TO DO:
Using the material below, copy every line where "person" appears.
____
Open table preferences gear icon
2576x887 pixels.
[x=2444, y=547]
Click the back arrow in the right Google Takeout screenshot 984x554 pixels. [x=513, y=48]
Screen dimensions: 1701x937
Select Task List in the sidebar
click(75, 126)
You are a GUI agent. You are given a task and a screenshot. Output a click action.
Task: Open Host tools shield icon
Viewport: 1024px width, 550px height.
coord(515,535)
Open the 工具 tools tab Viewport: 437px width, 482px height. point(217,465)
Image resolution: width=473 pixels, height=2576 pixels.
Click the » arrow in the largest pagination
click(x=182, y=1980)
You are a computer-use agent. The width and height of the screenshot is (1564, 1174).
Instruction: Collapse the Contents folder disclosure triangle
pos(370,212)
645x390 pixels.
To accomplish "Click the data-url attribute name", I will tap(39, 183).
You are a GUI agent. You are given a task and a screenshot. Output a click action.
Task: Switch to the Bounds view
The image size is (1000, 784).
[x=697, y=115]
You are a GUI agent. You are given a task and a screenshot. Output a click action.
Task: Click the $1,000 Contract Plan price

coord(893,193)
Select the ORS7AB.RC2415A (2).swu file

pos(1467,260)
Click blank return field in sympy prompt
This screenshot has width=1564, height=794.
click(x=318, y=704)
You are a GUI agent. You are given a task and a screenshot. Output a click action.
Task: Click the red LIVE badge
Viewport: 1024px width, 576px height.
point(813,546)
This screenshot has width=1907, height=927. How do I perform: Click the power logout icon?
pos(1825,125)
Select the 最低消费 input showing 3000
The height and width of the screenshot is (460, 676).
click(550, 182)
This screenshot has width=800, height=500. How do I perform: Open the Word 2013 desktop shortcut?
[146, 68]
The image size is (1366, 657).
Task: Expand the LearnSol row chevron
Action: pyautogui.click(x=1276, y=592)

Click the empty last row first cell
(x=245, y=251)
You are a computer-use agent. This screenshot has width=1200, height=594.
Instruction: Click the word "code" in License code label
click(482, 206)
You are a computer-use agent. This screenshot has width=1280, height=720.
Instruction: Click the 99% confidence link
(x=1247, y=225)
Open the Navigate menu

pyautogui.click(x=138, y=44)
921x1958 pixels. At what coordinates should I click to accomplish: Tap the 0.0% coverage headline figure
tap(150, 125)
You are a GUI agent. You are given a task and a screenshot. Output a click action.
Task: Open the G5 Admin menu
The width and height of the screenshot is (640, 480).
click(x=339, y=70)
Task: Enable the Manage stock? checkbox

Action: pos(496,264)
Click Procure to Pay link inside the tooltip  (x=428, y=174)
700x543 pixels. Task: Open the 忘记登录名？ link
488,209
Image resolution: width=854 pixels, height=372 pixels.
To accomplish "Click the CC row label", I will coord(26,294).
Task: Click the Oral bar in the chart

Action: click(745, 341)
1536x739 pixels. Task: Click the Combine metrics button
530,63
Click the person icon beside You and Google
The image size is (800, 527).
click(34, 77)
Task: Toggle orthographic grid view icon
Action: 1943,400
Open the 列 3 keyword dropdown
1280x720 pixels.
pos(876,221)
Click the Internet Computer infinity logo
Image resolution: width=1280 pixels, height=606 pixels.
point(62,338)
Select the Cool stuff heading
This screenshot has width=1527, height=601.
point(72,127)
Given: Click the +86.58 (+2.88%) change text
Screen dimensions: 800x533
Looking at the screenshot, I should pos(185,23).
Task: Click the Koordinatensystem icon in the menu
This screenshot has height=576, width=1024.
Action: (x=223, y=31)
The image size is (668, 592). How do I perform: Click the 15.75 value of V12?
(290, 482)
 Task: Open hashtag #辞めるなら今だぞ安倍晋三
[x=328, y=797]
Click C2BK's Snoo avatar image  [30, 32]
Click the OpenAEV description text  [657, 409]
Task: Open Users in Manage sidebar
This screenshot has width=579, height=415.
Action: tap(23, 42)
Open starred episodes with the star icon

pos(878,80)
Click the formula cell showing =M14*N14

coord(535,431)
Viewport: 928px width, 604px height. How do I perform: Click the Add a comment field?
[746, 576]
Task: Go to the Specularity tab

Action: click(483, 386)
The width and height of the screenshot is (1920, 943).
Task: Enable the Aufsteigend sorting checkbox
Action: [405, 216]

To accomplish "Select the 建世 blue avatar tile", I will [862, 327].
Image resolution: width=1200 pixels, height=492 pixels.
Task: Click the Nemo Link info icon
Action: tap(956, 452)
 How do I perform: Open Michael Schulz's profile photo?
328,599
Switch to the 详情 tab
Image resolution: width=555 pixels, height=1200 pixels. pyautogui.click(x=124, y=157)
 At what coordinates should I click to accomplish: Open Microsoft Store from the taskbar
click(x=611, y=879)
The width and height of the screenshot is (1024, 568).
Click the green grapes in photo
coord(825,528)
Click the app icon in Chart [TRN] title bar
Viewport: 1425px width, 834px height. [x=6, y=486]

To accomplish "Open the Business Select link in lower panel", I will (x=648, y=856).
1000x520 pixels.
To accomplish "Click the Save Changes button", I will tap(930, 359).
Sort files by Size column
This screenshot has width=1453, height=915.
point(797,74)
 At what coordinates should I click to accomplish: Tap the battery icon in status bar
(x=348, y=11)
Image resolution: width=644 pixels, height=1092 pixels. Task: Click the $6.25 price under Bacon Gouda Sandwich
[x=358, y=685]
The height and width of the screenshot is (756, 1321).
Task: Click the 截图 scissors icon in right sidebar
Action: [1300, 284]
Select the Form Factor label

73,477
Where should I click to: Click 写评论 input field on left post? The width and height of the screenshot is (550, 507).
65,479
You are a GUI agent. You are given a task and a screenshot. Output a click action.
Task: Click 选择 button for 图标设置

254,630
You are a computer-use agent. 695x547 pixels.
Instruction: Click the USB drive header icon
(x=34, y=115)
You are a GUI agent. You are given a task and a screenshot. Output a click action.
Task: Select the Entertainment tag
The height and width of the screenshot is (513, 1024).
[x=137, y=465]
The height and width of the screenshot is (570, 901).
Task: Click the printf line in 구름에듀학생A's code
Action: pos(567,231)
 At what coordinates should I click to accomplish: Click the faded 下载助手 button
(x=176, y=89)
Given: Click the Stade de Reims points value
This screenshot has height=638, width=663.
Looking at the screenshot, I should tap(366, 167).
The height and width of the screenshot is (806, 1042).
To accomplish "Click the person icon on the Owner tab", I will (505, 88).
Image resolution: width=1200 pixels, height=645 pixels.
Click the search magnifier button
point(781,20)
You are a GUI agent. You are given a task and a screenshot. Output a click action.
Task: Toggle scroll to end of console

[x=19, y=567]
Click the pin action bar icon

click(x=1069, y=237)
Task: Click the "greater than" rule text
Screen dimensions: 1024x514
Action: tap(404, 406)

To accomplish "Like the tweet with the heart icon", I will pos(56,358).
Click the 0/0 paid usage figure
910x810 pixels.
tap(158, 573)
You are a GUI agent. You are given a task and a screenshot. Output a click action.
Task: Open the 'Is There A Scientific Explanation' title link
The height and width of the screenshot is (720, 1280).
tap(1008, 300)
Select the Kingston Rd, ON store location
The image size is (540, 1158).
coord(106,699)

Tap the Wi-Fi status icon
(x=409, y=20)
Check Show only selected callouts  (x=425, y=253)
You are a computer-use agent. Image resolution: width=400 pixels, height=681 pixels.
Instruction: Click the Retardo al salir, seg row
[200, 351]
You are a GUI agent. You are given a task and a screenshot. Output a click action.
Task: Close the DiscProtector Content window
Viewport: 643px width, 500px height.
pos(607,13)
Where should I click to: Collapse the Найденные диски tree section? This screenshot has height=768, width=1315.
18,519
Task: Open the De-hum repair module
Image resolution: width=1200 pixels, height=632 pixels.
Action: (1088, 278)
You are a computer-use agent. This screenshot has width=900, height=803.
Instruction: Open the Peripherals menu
____
WRITTEN SOLUTION:
Click the person icon beside You and Google
To accomplish "Click the person icon on the Owner tab", I will (505, 88).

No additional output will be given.